Changes to the District Plan could cost Hastings District Council an extra $14.7 million, placing the authority at greater financial risk.

The alterations were presented to council at last week's planning and regulatory committee, with chief financial officer Bruce Allen alerting councillors to the potential financial implications of the variations that will begin to come before council.

"This issue arises from the number of variations to the District Plan that could have significant financial implications on council's indebtedness and potentially the level of development contributions required to fund the infrastructure requirements for these development areas," he said in his report.

The changes are that Omahu and Irongate developments are no longer being released in two stages but one, and with the odour issues plaguing Havelock North the Arataki expansion has to be reassessed by council.


After the meeting, Mr Allen said the increase in cost was a gap between what the council's growth debt was forecast to be in 2021 and what those proposed changes would make.

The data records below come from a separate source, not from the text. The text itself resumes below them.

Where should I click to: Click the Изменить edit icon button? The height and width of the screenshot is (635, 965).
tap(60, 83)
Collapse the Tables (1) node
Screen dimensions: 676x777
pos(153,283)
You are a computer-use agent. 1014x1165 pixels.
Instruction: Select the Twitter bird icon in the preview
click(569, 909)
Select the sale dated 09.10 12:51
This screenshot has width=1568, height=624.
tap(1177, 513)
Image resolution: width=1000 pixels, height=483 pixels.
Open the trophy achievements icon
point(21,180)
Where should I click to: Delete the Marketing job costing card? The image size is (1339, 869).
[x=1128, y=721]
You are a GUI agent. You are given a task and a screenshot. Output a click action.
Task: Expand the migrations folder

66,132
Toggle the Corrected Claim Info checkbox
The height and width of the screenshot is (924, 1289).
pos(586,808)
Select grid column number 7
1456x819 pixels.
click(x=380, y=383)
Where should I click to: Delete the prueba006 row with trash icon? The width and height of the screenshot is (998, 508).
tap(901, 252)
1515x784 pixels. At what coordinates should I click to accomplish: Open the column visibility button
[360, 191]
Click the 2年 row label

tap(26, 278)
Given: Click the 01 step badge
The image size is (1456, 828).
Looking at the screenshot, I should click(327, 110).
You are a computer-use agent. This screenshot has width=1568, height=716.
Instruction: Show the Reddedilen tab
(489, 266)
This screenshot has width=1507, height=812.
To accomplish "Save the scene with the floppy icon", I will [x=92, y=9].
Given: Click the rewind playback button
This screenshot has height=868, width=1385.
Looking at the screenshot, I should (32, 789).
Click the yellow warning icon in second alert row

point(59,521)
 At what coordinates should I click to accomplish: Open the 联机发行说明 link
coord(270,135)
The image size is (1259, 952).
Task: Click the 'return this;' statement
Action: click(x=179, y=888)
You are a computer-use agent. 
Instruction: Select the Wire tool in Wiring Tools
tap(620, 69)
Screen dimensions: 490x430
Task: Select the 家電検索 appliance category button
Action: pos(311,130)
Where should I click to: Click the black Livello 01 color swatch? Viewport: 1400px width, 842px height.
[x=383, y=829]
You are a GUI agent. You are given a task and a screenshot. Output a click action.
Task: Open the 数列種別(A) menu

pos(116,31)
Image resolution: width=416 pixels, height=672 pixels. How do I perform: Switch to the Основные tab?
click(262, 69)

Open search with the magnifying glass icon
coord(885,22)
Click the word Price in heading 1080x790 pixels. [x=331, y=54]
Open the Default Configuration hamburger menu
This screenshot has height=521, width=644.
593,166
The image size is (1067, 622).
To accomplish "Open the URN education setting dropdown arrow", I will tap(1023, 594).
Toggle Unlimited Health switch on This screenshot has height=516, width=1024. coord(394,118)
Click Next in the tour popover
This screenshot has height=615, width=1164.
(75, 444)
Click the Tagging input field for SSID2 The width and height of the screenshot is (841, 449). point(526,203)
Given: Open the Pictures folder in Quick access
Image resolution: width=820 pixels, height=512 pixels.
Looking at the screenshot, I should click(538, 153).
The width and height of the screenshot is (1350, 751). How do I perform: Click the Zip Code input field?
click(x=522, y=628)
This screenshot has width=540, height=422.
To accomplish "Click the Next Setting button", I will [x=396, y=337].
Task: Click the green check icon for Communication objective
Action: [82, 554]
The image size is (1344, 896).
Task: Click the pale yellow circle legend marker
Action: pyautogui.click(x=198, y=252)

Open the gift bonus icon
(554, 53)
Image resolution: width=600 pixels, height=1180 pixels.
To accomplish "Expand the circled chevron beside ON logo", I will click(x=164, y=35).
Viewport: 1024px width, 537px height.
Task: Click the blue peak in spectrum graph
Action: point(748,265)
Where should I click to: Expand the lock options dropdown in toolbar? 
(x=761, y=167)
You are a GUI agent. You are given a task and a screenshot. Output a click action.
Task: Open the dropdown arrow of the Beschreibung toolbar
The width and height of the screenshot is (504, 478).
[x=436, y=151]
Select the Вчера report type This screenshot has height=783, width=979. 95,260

He said the cost was two-fold: increased upfront capital expenditure and the impact of slower development contributions - which would have come at the end of each 10-year stage - but repayments were now pushed out to between 20 and 27 years as the development was occurring all at once.

Mr Allen said the council would "wear the gross loans" and that those loans would be repaid from the development contributions.

"So it doesn't impact on rates, it is the development community that will repay that debt."

He said the risk came in because council was opening up more land and the timeframes around developing that land may take longer.

He explained that the money had been spent and the infrastructure was in place - but if development of the land did not take place as forecast it would mean the council would not have the money to repay the loans.

"The only mechanism we have got at the moment to repay that debt is development contributions," he said.

"So the interest cost is compounded, which may mean the development contributions will have to increase to cover that and that is the risk."

Mayor Lawrence Yule said while the change was slightly riskier, it meant the council had significantly reduced the development costs to the developers.

"They are happy with this approach," he said. "We have got an upturn in the economy, a significant demand for that land and we think it is appropriate, and the council has resolved until now, that it is appropriate that we take that step."